What you will do →
For the records below, count the lines containing the word "Viewport" and reply with the number alone.

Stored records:
==================================================
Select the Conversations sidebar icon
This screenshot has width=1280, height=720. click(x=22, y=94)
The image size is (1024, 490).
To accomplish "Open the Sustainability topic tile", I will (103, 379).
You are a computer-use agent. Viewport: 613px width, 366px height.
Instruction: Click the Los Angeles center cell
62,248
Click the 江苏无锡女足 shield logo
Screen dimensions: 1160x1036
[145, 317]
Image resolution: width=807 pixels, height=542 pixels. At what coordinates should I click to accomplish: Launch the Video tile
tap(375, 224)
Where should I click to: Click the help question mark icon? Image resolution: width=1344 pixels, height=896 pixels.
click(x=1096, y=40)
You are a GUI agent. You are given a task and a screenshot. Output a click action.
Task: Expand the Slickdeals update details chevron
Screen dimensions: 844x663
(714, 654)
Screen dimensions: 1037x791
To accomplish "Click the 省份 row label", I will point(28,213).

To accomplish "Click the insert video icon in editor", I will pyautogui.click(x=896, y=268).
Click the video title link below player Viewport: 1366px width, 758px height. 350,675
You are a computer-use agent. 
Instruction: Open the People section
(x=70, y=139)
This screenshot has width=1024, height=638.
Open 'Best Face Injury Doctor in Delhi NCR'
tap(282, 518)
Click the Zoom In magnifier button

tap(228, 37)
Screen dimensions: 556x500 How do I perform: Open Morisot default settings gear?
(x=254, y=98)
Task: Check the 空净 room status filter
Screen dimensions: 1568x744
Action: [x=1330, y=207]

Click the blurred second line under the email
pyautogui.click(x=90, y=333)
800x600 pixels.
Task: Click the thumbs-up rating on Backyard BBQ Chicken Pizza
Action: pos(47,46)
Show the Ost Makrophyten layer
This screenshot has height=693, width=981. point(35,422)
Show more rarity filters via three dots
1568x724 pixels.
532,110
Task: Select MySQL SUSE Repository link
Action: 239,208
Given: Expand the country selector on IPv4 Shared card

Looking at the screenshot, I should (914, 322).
==================================================
The answer →
2